::: Records supplied

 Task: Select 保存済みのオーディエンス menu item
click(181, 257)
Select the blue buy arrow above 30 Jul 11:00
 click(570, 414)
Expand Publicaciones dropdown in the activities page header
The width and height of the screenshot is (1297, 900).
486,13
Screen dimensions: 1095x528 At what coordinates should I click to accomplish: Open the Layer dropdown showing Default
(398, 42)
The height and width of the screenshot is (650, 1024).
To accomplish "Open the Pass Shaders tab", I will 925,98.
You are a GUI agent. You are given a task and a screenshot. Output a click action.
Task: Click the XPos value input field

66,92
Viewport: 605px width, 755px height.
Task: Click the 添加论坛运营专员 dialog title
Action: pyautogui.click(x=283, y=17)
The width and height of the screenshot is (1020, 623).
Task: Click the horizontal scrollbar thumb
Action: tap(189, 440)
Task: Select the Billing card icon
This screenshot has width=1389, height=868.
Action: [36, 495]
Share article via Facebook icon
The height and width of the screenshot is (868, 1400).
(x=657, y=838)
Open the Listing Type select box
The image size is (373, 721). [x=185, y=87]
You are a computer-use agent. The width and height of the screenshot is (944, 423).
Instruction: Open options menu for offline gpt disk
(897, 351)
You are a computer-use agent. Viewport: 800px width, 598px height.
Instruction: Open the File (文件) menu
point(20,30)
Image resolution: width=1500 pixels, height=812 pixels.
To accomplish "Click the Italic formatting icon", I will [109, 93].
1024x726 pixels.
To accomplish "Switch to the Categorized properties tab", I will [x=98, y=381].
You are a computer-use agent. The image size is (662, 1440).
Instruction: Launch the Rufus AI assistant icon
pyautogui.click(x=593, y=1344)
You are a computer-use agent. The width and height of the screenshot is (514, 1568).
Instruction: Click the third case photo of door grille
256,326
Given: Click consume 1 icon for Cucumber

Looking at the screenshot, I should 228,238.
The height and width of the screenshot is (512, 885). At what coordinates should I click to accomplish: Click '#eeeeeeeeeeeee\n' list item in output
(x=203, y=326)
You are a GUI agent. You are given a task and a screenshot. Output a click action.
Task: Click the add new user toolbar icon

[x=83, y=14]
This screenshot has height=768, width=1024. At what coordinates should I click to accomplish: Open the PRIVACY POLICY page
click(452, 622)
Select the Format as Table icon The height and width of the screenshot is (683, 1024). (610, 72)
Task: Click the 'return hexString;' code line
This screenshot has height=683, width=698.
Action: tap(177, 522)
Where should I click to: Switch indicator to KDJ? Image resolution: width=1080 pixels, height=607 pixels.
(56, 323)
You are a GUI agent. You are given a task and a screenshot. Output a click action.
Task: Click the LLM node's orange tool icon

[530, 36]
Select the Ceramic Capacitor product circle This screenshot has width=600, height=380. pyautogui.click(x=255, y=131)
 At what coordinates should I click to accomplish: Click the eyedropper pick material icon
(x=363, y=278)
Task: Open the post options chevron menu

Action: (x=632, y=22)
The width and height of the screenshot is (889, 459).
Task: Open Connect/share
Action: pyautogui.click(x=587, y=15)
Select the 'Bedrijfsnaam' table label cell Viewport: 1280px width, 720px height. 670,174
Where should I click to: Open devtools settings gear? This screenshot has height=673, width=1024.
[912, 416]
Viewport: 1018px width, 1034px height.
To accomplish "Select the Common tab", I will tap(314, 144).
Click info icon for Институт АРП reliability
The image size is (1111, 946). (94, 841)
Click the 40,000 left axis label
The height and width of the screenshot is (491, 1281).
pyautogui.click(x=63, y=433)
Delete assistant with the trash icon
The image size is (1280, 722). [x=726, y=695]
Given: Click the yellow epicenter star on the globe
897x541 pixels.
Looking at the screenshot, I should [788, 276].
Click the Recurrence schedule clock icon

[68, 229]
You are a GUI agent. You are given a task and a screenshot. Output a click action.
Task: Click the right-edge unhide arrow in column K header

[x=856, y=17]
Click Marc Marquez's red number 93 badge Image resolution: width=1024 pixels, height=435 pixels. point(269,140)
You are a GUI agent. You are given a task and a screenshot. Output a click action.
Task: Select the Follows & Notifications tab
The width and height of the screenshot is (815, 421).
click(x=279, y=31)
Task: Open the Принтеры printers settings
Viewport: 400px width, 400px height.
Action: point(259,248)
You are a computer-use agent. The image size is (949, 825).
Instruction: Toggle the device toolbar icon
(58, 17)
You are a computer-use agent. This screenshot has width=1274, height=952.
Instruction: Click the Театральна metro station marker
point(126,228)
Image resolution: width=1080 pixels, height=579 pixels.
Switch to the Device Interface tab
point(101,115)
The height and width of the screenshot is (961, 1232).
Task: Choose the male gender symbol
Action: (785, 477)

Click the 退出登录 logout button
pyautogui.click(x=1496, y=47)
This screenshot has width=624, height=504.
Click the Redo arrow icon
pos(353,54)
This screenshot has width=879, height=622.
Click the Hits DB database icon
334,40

::::::

About this exercise: Give every line of the material again, exactly.

Solution:
 Task: Select 保存済みのオーディエンス menu item
click(181, 257)
Select the blue buy arrow above 30 Jul 11:00
 click(570, 414)
Expand Publicaciones dropdown in the activities page header
The width and height of the screenshot is (1297, 900).
486,13
Screen dimensions: 1095x528 At what coordinates should I click to accomplish: Open the Layer dropdown showing Default
(398, 42)
The height and width of the screenshot is (650, 1024).
To accomplish "Open the Pass Shaders tab", I will 925,98.
You are a GUI agent. You are given a task and a screenshot. Output a click action.
Task: Click the XPos value input field

66,92
Viewport: 605px width, 755px height.
Task: Click the 添加论坛运营专员 dialog title
Action: pyautogui.click(x=283, y=17)
The width and height of the screenshot is (1020, 623).
Task: Click the horizontal scrollbar thumb
Action: tap(189, 440)
Task: Select the Billing card icon
This screenshot has width=1389, height=868.
Action: [36, 495]
Share article via Facebook icon
The height and width of the screenshot is (868, 1400).
(x=657, y=838)
Open the Listing Type select box
The image size is (373, 721). [x=185, y=87]
You are a computer-use agent. The width and height of the screenshot is (944, 423).
Instruction: Open options menu for offline gpt disk
(897, 351)
You are a computer-use agent. Viewport: 800px width, 598px height.
Instruction: Open the File (文件) menu
point(20,30)
Image resolution: width=1500 pixels, height=812 pixels.
To accomplish "Click the Italic formatting icon", I will [109, 93].
1024x726 pixels.
To accomplish "Switch to the Categorized properties tab", I will [x=98, y=381].
You are a computer-use agent. The image size is (662, 1440).
Instruction: Launch the Rufus AI assistant icon
pyautogui.click(x=593, y=1344)
You are a computer-use agent. The width and height of the screenshot is (514, 1568).
Instruction: Click the third case photo of door grille
256,326
Given: Click consume 1 icon for Cucumber

Looking at the screenshot, I should 228,238.
The height and width of the screenshot is (512, 885). At what coordinates should I click to accomplish: Click '#eeeeeeeeeeeee\n' list item in output
(x=203, y=326)
You are a GUI agent. You are given a task and a screenshot. Output a click action.
Task: Click the add new user toolbar icon

[x=83, y=14]
This screenshot has height=768, width=1024. At what coordinates should I click to accomplish: Open the PRIVACY POLICY page
click(452, 622)
Select the Format as Table icon The height and width of the screenshot is (683, 1024). (610, 72)
Task: Click the 'return hexString;' code line
This screenshot has height=683, width=698.
Action: tap(177, 522)
Where should I click to: Switch indicator to KDJ? Image resolution: width=1080 pixels, height=607 pixels.
(56, 323)
You are a GUI agent. You are given a task and a screenshot. Output a click action.
Task: Click the LLM node's orange tool icon

[530, 36]
Select the Ceramic Capacitor product circle This screenshot has width=600, height=380. pyautogui.click(x=255, y=131)
 At what coordinates should I click to accomplish: Click the eyedropper pick material icon
(x=363, y=278)
Task: Open the post options chevron menu

Action: (x=632, y=22)
The width and height of the screenshot is (889, 459).
Task: Open Connect/share
Action: pyautogui.click(x=587, y=15)
Select the 'Bedrijfsnaam' table label cell Viewport: 1280px width, 720px height. 670,174
Where should I click to: Open devtools settings gear? This screenshot has height=673, width=1024.
[912, 416]
Viewport: 1018px width, 1034px height.
To accomplish "Select the Common tab", I will tap(314, 144).
Click info icon for Институт АРП reliability
The image size is (1111, 946). (94, 841)
Click the 40,000 left axis label
The height and width of the screenshot is (491, 1281).
pyautogui.click(x=63, y=433)
Delete assistant with the trash icon
The image size is (1280, 722). [x=726, y=695]
Given: Click the yellow epicenter star on the globe
897x541 pixels.
Looking at the screenshot, I should [788, 276].
Click the Recurrence schedule clock icon

[68, 229]
You are a GUI agent. You are given a task and a screenshot. Output a click action.
Task: Click the right-edge unhide arrow in column K header

[x=856, y=17]
Click Marc Marquez's red number 93 badge Image resolution: width=1024 pixels, height=435 pixels. point(269,140)
You are a GUI agent. You are given a task and a screenshot. Output a click action.
Task: Select the Follows & Notifications tab
The width and height of the screenshot is (815, 421).
click(x=279, y=31)
Task: Open the Принтеры printers settings
Viewport: 400px width, 400px height.
Action: point(259,248)
You are a computer-use agent. The image size is (949, 825).
Instruction: Toggle the device toolbar icon
(58, 17)
You are a computer-use agent. This screenshot has width=1274, height=952.
Instruction: Click the Театральна metro station marker
point(126,228)
Image resolution: width=1080 pixels, height=579 pixels.
Switch to the Device Interface tab
point(101,115)
The height and width of the screenshot is (961, 1232).
Task: Choose the male gender symbol
Action: (785, 477)

Click the 退出登录 logout button
pyautogui.click(x=1496, y=47)
This screenshot has width=624, height=504.
Click the Redo arrow icon
pos(353,54)
This screenshot has width=879, height=622.
Click the Hits DB database icon
334,40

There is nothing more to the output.